─── Reading passage

|Publication number||US7104807 B1|
|Application number||US 10/888,105|
|Publication date||Sep 12, 2006|
|Filing date||Jul 9, 2004|
|Priority date||Jul 9, 2004|
|Publication number||10888105, 888105, US 7104807 B1, US 7104807B1, US-B1-7104807, US7104807 B1, US7104807B1|
|Inventors||Kuang-Yu Wang, Ren-Kang Chiou, Edward W. Lee|
|Original Assignee||Super Talent Electronics, Inc.|
|Export Citation||BiBTeX, EndNote, RefMan|
|Patent Citations (51), Non-Patent Citations (45), Referenced by (14), Classifications (14), Legal Events (4)|
|External Links: USPTO, USPTO Assignment, Espacenet|
The present invention relates in general to computer technologies and in particular to an apparatus for an improved peripheral electronic interconnect device.
The functionality of many modern electronic host devices or hosts (e.g., personal computers, mobile phones, personal digital assistants, game consoles, etc.) can often be expanded by the addition of external devices.
Generally, market adoption of any new technology may be encouraged through the adoption of standards. For example, advances in technology in several areas have converged to bring about high functionality small footprint PC cards. These cards generally use some type of open interface standard (e.g., USB, EXPRESSCARD™, etc.), and are generally configured to communicate through an electronic interconnect device or connector (e.g., peripheral connector, host receptacle connector, etc.).
A common PC card configuration may include a plastic frame for supporting a printed circuit board. Peripheral connectors are typically coupled to one end of the frame for providing an electrical connection to the printed circuit board. Metal or plastic covers are then placed over the frame to shield and protect the printed circuit board. See, for example, U.S. Pat. No. 5,330,360; U.S. Pat. No. 5,339,222; U.S. Pat. No. 5,386,340; and U.S. Pat. No. 5,476,387.
Another type of card configuration does not require the separate plastic frame. In this frameless embodiment, peripheral connectors are separately placed and then soldered to the printed circuit board. The peripheral connectors and the printed circuit board are then covered with top and bottom metallic or plastic covers.
Referring now to
One common open interface standard is Universal Serial Bus (USB). Peripheral devices that implement USB do not generally require a specialized reader host device, but rather can be directly plugged into a USB host connector on a personal computer (PC) or other host device. Included on PC motherboards since 1997, USB is a serial bus architecture in which a USB host controller interface is coupled to the host chipset. USB supports dynamically loadable and unloadable drivers, allowing a user to insert the external device without having to restart the electronic device. The host is able to detect additions, interrogate newly inserted devices, and load appropriate drivers. USB may be commonly used for: wired and wireless LAN, wired PAN, flash memory, flash card adapters, security, legacy I/O (PS2, serial, parallel, optical disk drives, GPS receiver, etc.).

──────

## Tasks to perform
1. From the patent text, echo the stretch from "A common PC" through "Pat. No. 5,476,387.".
2. Do these statements agree with the patent text? Answer yes or no for each, quoting the words from the patent text that decide it.
(a) USB has been included on PC motherboards since 1997.
(b) The frameless card configuration relies on a separate plastic frame.
(c) Peripheral devices that implement USB generally require a specialized reader host device.
You won't need the records for this.

─── Data supplied

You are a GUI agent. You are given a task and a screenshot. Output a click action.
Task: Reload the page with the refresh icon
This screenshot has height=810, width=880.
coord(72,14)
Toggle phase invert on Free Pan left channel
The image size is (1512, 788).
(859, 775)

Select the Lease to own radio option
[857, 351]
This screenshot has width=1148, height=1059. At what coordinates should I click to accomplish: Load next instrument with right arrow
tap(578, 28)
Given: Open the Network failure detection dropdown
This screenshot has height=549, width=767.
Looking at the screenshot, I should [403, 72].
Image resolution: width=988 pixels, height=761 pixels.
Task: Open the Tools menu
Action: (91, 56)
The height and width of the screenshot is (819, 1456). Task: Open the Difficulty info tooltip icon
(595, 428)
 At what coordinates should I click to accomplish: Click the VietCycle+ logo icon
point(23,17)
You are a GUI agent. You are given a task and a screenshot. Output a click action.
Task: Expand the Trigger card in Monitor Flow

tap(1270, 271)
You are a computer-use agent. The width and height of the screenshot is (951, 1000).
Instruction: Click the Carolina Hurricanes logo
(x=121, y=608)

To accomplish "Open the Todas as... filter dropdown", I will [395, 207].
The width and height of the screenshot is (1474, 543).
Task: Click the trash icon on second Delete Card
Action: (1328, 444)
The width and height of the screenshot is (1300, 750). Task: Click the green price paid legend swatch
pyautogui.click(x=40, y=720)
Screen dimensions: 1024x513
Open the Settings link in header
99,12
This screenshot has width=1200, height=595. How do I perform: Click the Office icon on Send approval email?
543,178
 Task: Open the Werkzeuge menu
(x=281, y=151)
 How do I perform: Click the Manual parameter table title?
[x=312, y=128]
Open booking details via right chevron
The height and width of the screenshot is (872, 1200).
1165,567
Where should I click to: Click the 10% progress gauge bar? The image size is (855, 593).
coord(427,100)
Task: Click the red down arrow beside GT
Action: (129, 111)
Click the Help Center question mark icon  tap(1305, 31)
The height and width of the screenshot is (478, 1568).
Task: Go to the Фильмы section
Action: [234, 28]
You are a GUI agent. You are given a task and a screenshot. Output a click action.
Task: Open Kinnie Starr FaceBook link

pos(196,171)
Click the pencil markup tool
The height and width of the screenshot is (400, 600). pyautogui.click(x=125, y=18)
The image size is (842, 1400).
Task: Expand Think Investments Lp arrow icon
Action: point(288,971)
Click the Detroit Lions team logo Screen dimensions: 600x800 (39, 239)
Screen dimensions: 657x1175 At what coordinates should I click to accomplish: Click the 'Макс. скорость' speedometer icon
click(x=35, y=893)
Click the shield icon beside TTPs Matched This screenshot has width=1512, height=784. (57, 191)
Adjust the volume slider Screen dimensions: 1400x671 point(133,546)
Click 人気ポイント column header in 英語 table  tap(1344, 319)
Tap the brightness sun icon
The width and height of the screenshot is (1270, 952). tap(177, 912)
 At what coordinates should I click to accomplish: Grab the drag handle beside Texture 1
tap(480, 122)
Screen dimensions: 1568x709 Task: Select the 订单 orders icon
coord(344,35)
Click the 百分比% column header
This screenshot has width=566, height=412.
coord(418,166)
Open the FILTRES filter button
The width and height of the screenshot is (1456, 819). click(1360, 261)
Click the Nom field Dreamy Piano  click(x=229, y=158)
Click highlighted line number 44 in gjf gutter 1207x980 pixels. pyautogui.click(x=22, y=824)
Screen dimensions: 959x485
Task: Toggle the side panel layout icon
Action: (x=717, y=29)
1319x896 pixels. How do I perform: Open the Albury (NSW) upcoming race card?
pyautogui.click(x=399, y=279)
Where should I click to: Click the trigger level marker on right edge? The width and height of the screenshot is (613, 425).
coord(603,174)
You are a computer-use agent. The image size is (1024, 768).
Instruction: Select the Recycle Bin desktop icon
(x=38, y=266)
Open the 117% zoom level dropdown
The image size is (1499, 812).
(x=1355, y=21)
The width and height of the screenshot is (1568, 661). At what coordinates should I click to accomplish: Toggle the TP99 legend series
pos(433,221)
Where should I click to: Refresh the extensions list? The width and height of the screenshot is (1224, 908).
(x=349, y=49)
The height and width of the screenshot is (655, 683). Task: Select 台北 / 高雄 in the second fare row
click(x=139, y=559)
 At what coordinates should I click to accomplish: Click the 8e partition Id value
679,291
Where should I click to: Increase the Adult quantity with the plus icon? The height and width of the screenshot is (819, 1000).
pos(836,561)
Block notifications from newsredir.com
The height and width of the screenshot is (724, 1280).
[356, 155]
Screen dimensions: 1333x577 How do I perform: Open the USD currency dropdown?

──────

## Answers for the exercise
1.
A common PC card configuration may include a plastic frame for supporting a printed circuit board. Peripheral connectors are typically coupled to one end of the frame for providing an electrical connection to the printed circuit board. Metal or plastic covers are then placed over the frame to shield and protect the printed circuit board. See, for example, U.S. Pat. No. 5,330,360; U.S. Pat. No. 5,339,222; U.S. Pat. No. 5,386,340; and U.S. Pat. No. 5,476,387.

2.
(a) Yes: "Included on PC motherboards since 1997"
(b) No: "Another type of card configuration does not require the separate plastic frame."
(c) No: "Peripheral devices that implement USB do not generally require a specialized reader host device"